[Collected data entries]
_ _ _ _ _
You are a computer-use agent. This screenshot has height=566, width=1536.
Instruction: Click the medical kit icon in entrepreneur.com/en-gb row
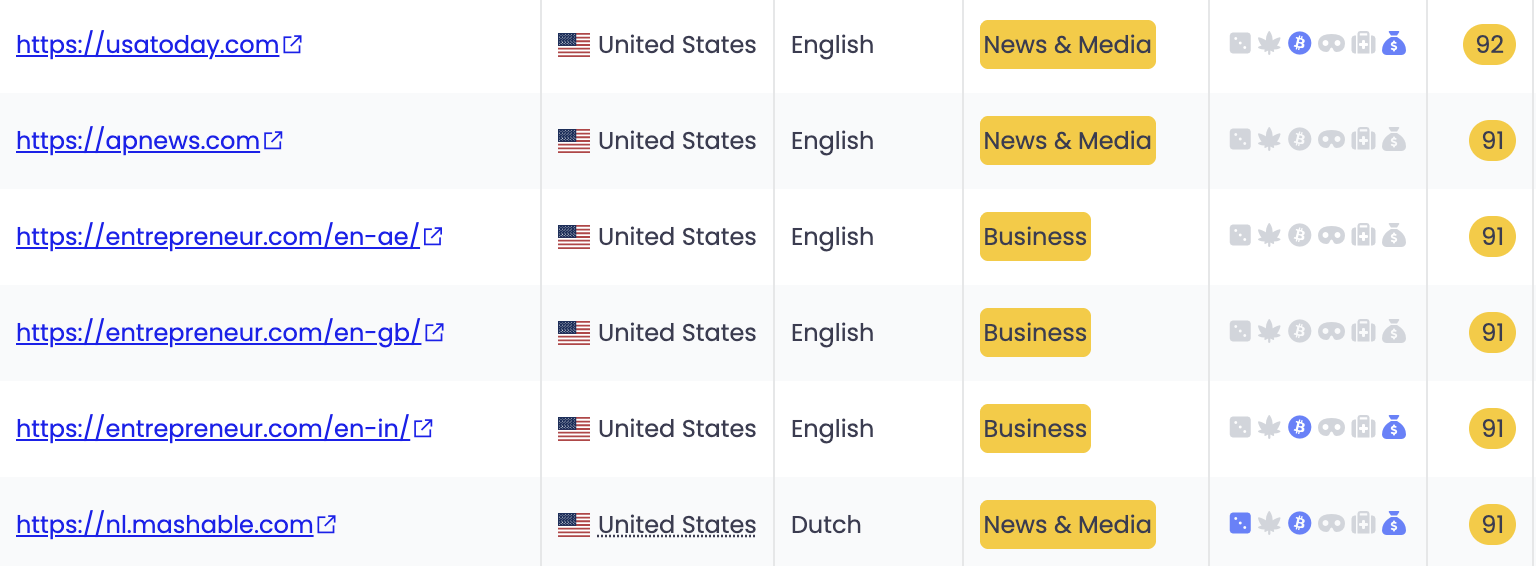click(x=1363, y=331)
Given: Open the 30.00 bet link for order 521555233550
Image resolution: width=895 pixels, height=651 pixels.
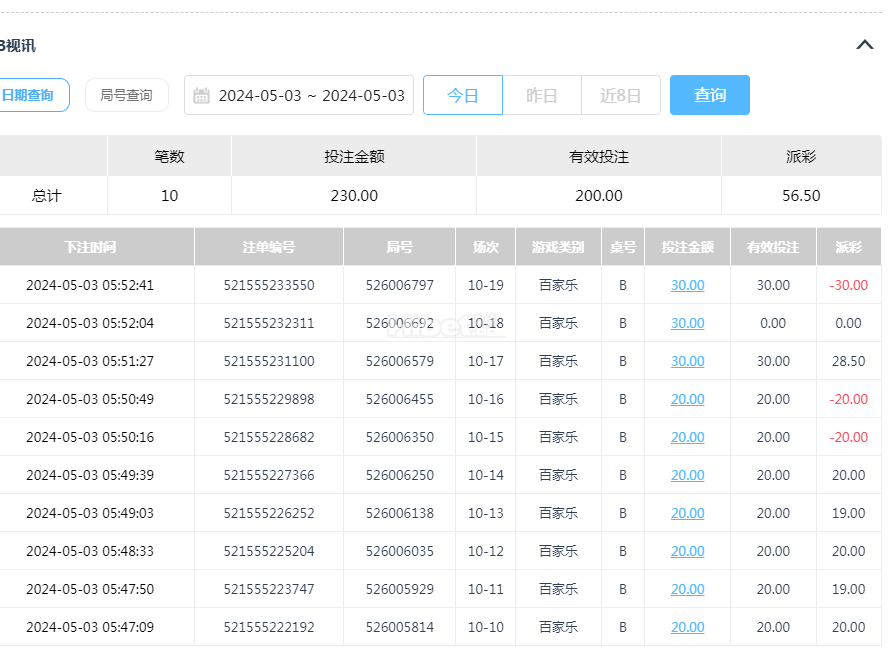Looking at the screenshot, I should click(687, 285).
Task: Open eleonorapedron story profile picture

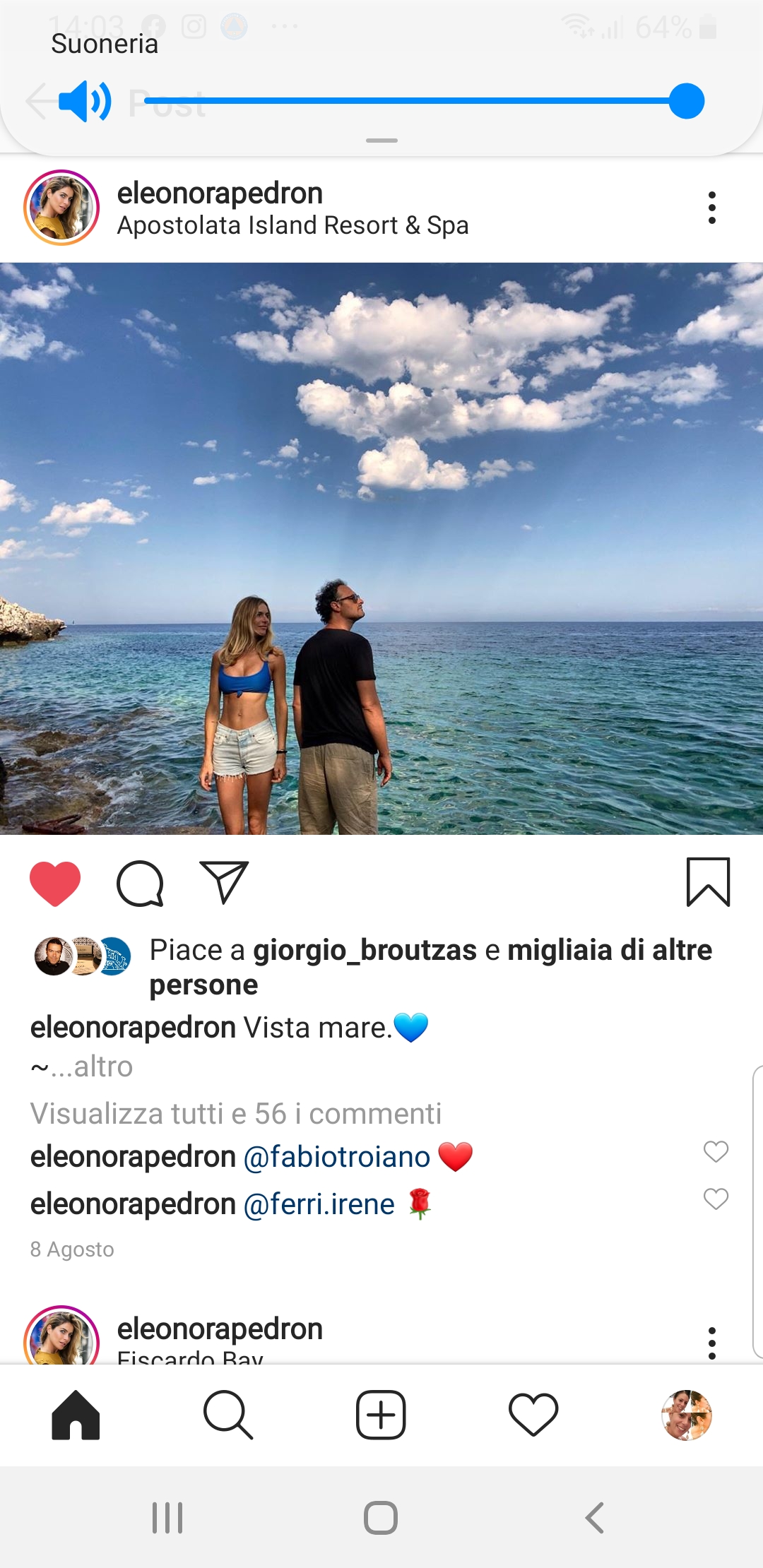Action: (61, 208)
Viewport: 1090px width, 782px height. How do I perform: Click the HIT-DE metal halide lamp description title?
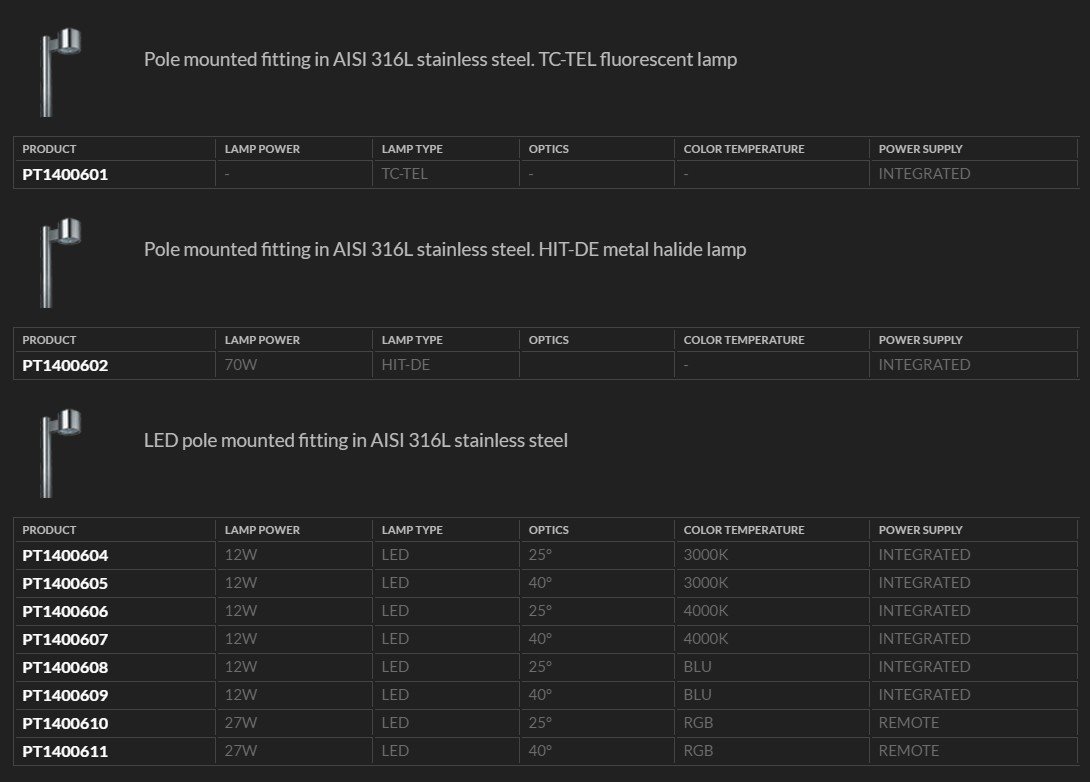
_ _ _ _ _
In your copy, include no pictures, but set down every record exactly.

You are a computer-use agent. This screenshot has height=566, width=1536.
Instruction: Click the medical kit icon in entrepreneur.com/en-gb row
click(x=1363, y=331)
Given: Open the 30.00 bet link for order 521555233550
Image resolution: width=895 pixels, height=651 pixels.
Looking at the screenshot, I should click(687, 285).
Task: Open eleonorapedron story profile picture

Action: (61, 208)
Viewport: 1090px width, 782px height. How do I perform: Click the HIT-DE metal halide lamp description title?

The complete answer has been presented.